GPT-OSS 120B is Now Live on SambaCloud

vasanth.mohan · September 8, 2025, 8:40pm

OpenAI’s GPT-OSS 120B is now generally available for all developers on SambaCloud. We are running the model at the full 131K context length and at speeds over 700 tokens/seconds/user powered by the SambaNova RDU. It delivers two advanced features essential for enterprise deployments:

Reasoning Effort Control: Developers can optimize performance and cost by specifying reasoning intensity (low/medium/high) per query. This parameter dynamically adjusts computational resources - from rapid responses for simple tasks to maximum accuracy for complex chain-of-thought prompts. Our API defaults to the balanced medium intensity and can be easily changed.
Chain of Thought Tool Calling: Unlike other open-source models, GPT-OSS supports real-time tool invocation during reasoning cycles. Developers can inject tool responses directly into the reasoning process, significantly enhancing output accuracy for agentic workflows and RAG implementations.

Read more about it in our blog and we are excited to be hosting this model on SambaCloud.

david.keane · September 9, 2025, 4:25am

working great thanks for doing this - just one question - for me doing a multiple tool call is having execution issues - its like the harmony format isnt quite right in the way the model is setup - with this setup (sample of mutiple tool call)
{

“model”: “gpt-oss-120b”,

“parallel_tool_calls”: true, // Explicitly enabled

“reasoning_effort”: “high”, // Maximum effort

“tool_choice”: “auto”,

“temperature”: 0.7,

“tools”: [/* stock_price and coin_data tools */]

}

we only get back
“tool_calls”: [

“id”: “call_c1bd33effb134a34b3”,

“type”: “function”,

“function”: {

“name”: “stock_price”,

“arguments”: “{\“ticker\”: \“CBA.AX\”}”

has anybody had success yet with gpt-oss with multipe tool calls?

mkhristi32 · September 9, 2025, 3:16pm

Just built an AI-powered CV Screening workflow in n8n with SambaNova GPT-OSS 120B + Mistral OCR.

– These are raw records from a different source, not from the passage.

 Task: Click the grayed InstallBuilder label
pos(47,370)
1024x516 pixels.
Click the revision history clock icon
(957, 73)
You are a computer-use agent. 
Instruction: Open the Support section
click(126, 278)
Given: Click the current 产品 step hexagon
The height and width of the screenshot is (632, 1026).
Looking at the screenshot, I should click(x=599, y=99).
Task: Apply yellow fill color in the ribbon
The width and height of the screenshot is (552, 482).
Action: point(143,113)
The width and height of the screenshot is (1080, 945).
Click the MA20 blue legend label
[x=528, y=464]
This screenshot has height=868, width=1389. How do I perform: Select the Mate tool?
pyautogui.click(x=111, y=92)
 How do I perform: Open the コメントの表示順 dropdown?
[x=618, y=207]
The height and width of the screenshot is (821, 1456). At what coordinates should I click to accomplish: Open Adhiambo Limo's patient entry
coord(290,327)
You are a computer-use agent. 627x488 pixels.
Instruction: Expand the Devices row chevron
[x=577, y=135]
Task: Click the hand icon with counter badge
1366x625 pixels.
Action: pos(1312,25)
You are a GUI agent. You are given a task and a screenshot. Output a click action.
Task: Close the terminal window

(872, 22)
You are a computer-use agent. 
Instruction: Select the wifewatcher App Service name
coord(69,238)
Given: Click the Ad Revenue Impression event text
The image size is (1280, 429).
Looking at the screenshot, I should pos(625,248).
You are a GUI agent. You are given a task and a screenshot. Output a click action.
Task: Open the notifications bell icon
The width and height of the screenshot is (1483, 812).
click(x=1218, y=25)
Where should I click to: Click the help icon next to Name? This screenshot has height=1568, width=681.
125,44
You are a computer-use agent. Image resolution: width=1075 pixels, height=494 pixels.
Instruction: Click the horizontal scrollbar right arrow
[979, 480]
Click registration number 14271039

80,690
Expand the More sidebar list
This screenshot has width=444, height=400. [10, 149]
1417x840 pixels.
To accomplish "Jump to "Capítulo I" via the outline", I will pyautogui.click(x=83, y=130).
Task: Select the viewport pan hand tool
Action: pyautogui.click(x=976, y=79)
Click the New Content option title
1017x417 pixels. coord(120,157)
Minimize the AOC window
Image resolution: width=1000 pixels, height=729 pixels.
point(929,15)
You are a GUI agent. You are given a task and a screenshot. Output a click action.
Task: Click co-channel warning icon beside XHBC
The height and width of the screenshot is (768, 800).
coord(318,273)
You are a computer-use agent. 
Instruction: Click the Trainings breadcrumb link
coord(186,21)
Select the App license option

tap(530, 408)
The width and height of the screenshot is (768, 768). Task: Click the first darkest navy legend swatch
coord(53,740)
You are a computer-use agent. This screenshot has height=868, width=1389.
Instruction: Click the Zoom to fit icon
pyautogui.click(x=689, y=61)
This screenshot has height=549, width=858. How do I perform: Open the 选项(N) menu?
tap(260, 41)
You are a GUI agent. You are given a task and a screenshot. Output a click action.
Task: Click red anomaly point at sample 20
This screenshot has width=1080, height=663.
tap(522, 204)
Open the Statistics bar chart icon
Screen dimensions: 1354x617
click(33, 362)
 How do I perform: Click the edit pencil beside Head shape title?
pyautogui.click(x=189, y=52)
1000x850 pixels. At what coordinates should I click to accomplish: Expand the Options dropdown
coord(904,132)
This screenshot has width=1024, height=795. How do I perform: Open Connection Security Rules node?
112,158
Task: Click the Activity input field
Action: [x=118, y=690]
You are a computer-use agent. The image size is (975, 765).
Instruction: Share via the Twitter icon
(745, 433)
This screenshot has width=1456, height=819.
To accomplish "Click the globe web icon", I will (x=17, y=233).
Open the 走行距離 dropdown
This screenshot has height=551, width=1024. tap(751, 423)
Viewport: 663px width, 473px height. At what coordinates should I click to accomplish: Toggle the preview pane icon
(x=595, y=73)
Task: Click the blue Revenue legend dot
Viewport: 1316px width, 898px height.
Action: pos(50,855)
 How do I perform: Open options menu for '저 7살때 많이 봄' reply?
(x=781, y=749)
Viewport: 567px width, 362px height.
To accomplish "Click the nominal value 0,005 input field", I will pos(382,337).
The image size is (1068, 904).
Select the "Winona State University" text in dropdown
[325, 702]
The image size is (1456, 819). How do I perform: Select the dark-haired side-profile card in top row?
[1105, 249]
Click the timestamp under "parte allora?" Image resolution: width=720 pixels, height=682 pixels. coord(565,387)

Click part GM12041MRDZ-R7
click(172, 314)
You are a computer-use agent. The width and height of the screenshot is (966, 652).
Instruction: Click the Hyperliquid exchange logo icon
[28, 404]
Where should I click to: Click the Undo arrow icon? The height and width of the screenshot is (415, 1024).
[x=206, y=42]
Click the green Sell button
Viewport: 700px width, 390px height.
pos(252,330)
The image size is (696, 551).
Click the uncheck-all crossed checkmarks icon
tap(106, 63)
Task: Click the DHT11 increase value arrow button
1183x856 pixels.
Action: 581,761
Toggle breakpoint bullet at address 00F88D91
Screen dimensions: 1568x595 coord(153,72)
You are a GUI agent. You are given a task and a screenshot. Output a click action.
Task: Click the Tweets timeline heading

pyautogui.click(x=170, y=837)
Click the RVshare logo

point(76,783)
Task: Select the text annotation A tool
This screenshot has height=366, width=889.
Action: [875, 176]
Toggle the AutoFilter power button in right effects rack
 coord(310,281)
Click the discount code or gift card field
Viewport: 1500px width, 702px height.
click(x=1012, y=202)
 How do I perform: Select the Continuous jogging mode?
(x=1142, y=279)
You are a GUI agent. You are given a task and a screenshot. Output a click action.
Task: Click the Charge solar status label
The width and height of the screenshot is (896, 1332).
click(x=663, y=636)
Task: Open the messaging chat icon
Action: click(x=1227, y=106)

olivier · September 13, 2025, 5:01am

Is this fully featured out in the Vercel AI SDK community provider ( Community Providers: SambaNova ) including for v5 with the full parallel tool calling and structured outputs with flex on reasoning in provider configs?.. Who is maintaining that? @david.perez ? Thank you!

It works like a charm with groq so would love to switch over to Sambanova

Coby · September 15, 2025, 9:57pm

@olivier our Vercel integration is documented here: Vercel - SambaNova Documentation . It is being maintained by a member of our internal Integrations working group. I have contacted them to find out if it supports the parallel tool calls.

-Coby

Coby · September 15, 2025, 9:59pm

@david.keane I apologize for my team not seeing this sooner. For a tighter SLA on break fix issues, open a support case by emailing help@sambanova.ai .

-Coby

david.keane · September 17, 2025, 2:13am

All good @coby - just excited to get full Vercel AI SDK going and to have parallel tool calling working - those are going to empower lots of new applications.

Coby · September 17, 2025, 3:38am

@david.keane I verified that they have updated our integration for Vercel v5 . I am still fiddling with some of the OSS parallel tool calling and will report back when I have that sorted.

-Coby

olivier · September 18, 2025, 6:28pm

The rate limits for gpt-oss are not in the limits page ( couldnt paste link ) .. Could you clarify? Also we can’t even start using oss-gpt on Sambanova or any other model if we can’t get at least 500 RPM due to bursts in batch workflows. Considering up-ing the limits? Groq’s free tier is similar or better than Sambanova’s developer tier .. The only reason we haven’t switched is the very low limits for developer tier. (e.g gpt-oss-120b on groq has a 1k RPM on dev tier).

vasanth.mohan · September 19, 2025, 4:15pm

Groq keeps their RPM pretty high, but has a pretty strict TPM at 250K even on their dev tier (about 250 tokens per request to use it all).

Would love to understand more about your use case and what the usage pattern might look like.

olivier · September 20, 2025, 7:05pm

Yes the 250k limit with groq is annoying.. our use case is essentially bursts of parallel calls with small-medium contexts .. e.g. running 100 parallel calls within 20 seconds to analyse 100 different chunks/partial docs .. ie parallel extraction/analysis/summarization. So we don’t often hit the 250k TPM but we do hit the RPM.

ibuzzfacts · October 7, 2025, 4:14pm

When adding GPT-OSS-120B model on Roo Code or any other IDE it returns this error:
400 Unable to tokenize message with status code 400 for model gpt-oss-120b: Invalid 'content' type. Expected one of: ['str'], got list.